All'Argentina di Roma fino al 29 gennaio, poi all'Eliseo (28 marzo-14 aprile)
Chi ha paura di Virginia Woolf?
di Alice Calabresi
"Chi ha paura di Virginia Woolf…?" Questo ritornello cantato è ricorrente in tutto il dramma omonimo di Edward Albee in scena al Teatro Argentina di Roma fino al 29 gennaio, poi al Teatro Eliseo dal 28 marzo al 14 aprile con Mariangela Melato, Gabriele Lavia, qui nel duplice ruolo di attore e regista, Agnese Nano ed Emiliano Iovine. Le scene sono di Carmelo Giammello, costumi di Andrea Viotti e musiche di Andrea Nicolini.
Lo stravagante e provocatorio titolo è stato una delle fortune dell’opera, uscita in America nel ‘62, allestita in Italia l’anno dopo da Franco Zeffirelli e nel ‘66 vincitrice di 5 oscar nella versione cinematografica di Mike Nichols con Liz Taylor e Richard Burton.
Un titolo che l’autore ha ammesso di aver visto scritto su uno specchio in un bar del Greenwich Village circa dieci anni prima della stesura dell’opera: scimmiottava il ritornello di una favola molto nota in America negli anni ‘50: The Three little pigs, in cui i porcellini canticchiavano who’s afraid of the big bad wolf?

#### RECORD:

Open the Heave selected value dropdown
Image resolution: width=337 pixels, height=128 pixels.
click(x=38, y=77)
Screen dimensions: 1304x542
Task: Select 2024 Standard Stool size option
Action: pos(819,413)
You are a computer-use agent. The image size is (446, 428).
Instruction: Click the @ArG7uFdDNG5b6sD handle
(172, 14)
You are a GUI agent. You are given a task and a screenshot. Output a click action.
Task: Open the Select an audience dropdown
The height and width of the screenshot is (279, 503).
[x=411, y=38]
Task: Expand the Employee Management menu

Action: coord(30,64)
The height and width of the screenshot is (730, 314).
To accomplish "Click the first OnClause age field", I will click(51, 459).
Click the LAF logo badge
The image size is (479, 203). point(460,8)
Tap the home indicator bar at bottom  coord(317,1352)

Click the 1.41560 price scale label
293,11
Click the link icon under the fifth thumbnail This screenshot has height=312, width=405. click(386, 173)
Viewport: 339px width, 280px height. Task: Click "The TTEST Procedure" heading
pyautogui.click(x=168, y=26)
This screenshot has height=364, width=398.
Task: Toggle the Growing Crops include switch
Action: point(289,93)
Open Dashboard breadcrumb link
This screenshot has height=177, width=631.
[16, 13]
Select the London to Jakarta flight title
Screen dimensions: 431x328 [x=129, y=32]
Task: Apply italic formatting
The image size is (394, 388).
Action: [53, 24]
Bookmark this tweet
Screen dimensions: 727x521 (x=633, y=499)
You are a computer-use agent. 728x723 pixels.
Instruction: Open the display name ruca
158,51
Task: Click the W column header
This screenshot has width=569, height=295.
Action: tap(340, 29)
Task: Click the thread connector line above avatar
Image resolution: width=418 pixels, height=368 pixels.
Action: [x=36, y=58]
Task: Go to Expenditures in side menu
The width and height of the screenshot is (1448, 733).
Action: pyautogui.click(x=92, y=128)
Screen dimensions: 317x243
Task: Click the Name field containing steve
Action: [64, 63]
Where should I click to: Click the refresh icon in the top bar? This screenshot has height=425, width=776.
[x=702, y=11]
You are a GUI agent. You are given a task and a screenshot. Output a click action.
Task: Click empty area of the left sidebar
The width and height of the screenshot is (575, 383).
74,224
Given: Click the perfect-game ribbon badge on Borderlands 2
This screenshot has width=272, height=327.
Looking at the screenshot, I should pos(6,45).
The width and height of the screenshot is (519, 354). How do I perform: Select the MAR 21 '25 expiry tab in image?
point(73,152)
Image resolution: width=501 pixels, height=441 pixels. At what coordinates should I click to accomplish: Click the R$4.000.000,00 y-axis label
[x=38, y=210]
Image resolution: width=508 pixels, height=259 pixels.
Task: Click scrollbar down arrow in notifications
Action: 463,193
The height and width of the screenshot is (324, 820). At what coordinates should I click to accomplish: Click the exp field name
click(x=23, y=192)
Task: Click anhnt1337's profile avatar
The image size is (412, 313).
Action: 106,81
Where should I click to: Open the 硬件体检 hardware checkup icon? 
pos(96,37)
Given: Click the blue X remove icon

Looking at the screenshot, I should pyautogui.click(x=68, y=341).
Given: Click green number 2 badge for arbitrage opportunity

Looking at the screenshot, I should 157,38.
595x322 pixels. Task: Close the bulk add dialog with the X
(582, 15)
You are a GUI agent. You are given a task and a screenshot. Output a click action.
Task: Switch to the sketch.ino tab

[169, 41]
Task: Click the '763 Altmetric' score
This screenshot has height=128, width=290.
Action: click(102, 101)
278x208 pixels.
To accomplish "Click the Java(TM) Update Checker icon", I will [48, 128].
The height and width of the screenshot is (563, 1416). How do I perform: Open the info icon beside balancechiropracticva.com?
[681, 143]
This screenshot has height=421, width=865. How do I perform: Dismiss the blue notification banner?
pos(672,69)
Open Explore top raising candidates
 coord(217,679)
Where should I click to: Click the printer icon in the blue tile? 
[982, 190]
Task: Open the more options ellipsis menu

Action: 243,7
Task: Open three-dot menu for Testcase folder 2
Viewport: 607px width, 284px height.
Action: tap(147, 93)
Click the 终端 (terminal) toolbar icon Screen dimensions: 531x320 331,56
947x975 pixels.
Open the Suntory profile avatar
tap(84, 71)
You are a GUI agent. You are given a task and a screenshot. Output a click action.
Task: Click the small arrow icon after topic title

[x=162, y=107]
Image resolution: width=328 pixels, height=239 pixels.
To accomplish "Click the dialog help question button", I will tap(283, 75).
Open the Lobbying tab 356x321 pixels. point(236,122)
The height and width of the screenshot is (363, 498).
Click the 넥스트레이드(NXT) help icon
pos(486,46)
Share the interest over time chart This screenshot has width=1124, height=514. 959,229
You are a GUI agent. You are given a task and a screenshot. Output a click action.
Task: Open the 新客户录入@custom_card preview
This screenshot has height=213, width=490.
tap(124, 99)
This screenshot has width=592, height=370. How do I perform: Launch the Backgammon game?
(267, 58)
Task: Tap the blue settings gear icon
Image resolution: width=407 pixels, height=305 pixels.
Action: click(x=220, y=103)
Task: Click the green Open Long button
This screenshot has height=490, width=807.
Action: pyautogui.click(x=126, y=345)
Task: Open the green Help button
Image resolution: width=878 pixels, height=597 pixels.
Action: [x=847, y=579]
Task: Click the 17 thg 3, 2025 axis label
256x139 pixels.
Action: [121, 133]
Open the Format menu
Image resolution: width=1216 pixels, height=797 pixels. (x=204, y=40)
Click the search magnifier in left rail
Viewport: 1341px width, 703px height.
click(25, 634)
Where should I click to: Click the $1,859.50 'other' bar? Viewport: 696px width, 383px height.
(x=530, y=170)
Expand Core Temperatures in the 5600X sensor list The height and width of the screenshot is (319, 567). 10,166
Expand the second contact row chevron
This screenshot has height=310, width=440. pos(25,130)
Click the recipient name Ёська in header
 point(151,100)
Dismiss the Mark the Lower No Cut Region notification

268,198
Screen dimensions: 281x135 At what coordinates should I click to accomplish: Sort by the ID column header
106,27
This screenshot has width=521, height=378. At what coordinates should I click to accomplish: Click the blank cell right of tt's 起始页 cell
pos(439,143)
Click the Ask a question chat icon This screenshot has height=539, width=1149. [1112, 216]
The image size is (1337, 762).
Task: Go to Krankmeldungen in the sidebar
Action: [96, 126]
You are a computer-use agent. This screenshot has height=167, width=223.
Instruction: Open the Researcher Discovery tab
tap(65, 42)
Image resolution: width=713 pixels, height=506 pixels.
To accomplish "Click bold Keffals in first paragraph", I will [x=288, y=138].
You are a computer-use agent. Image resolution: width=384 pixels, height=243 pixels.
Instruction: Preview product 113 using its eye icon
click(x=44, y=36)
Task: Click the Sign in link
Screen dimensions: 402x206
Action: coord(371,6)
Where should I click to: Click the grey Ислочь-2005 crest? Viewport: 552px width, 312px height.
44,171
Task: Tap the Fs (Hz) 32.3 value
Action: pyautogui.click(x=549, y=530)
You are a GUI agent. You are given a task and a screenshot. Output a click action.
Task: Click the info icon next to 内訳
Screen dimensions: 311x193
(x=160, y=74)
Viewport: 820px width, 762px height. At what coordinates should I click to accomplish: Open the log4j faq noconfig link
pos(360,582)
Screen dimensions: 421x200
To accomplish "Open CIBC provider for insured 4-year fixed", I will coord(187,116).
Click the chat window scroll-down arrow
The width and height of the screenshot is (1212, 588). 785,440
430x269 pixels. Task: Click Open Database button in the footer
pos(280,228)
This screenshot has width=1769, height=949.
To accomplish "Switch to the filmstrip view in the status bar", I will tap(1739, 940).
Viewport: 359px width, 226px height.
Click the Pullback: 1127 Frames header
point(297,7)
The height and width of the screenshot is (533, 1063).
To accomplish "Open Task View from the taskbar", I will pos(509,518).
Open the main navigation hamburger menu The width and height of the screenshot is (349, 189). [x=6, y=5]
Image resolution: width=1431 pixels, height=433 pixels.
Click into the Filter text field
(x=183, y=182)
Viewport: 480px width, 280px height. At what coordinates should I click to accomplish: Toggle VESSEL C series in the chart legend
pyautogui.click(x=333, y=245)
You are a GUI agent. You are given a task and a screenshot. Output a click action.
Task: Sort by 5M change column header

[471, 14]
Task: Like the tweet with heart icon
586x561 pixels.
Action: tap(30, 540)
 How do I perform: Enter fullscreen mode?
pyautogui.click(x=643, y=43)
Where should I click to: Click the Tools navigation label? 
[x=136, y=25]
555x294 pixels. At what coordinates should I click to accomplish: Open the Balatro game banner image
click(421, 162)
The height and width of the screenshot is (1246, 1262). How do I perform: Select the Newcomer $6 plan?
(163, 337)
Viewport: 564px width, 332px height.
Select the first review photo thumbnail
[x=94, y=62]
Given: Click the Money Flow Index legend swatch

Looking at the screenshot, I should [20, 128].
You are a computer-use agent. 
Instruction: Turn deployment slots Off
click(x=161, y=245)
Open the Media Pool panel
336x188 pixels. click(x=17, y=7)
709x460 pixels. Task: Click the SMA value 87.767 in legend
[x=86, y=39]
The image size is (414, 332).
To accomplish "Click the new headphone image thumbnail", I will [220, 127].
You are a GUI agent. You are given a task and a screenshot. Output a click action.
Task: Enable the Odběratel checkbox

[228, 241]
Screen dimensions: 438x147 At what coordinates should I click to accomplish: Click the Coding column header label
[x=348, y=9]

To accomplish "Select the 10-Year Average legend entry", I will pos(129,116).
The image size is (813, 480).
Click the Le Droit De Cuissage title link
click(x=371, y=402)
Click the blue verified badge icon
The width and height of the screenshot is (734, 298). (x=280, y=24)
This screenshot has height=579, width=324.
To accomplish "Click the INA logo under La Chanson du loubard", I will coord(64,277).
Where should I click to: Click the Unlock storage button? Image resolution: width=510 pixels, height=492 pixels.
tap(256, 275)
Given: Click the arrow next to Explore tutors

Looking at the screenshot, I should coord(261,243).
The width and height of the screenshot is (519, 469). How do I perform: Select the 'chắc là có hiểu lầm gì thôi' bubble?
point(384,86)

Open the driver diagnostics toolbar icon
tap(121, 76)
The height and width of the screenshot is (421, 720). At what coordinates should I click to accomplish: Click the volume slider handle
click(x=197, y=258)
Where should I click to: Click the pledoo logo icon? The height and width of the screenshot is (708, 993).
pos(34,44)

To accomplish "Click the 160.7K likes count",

#### COSA FARE:
**a)** Traduci in inglese questa frase dell'articolo su «Chi ha paura di Virginia Woolf?»: "Le scene sono di Carmelo Giammello, costumi di Andrea Viotti e musiche di Andrea Nicolini."
**b)** In base all'articolo su «Chi ha paura di Virginia Woolf?», stabilisci se ciascuna affermazione è vera (sì o no) e cita le parole decisive del testo: (i) la versione cinematografica di Mike Nichols vinse 5 oscar; (ii) il primo allestimento italiano fu curato da Gabriele Lavia; (iii) l'autore vide il titolo scritto su un muro di un teatro.
**c)** Prosegui l'articolo su «Chi ha paura di Virginia Woolf?» a partire dal punto in cui si interrompe.

#### ELENCO RISPOSTE:
**a)** The sets are by Carmelo Giammello, the costumes by Andrea Viotti, and the music by Andrea Nicolini.

**b)**
(i) Sì: "nel ‘66 vincitrice di 5 oscar nella versione cinematografica di Mike Nichols".
(ii) No: "allestita in Italia l’anno dopo da Franco Zeffirelli".
(iii) No: "visto scritto su uno specchio in un bar del Greenwich Village".

**c)**
In realtà il titolo non ha nulla a che vedere con la scrittrice inglese, ma esprime molto bene la forza di rottura di un testo di più di 40 anni fa. Infatti, se può dirsi metabolizzato il messaggio riferito alle false illusioni della società americana, il testo ha ancora una notevole risonanza nell’esprimere - come sottolinea il regista Gabriele Lavia - una generale crisi della società occidentale, incarnata dal rapporto distruttivo degli stessi protagonisti, analizzato in maniera profonda e sottile.
E’ la storia di una coppia di mezza età: Martha (Melato), figlia del rettore di una prestigiosa università americana, Gorge (Lavia), frustrato professore di storia nella stessa facoltà. I coniugi invitano una sera a casa una giovane coppia, un professore di biologia con la moglie e insieme intraprendono un pericoloso gioco della verità tra alcol e tradimenti.
Nella fittizia comunicazione con l’altra coppia, che non si sa se reale o semplice proiezione dei protagonisti, emerge il forte legame sado-masochistico di Martha e George, vittime e carnefici di un amore infernale, carico di violenza e umiliazioni, alimentato da un figlio immaginario, mai nato e sempre desiderato, usato come collante al comune gioco al massacro. La vita del figlio si infrangerà in un incidente stradale, grande metafora della distruzione dell’ american dream che pervade tutto il dramma.
E la regia ben rispecchia quest’idea con una scena fatta di sabbia, vecchie poltrone, rottami, jukebox, insegne luminose stile Broadway.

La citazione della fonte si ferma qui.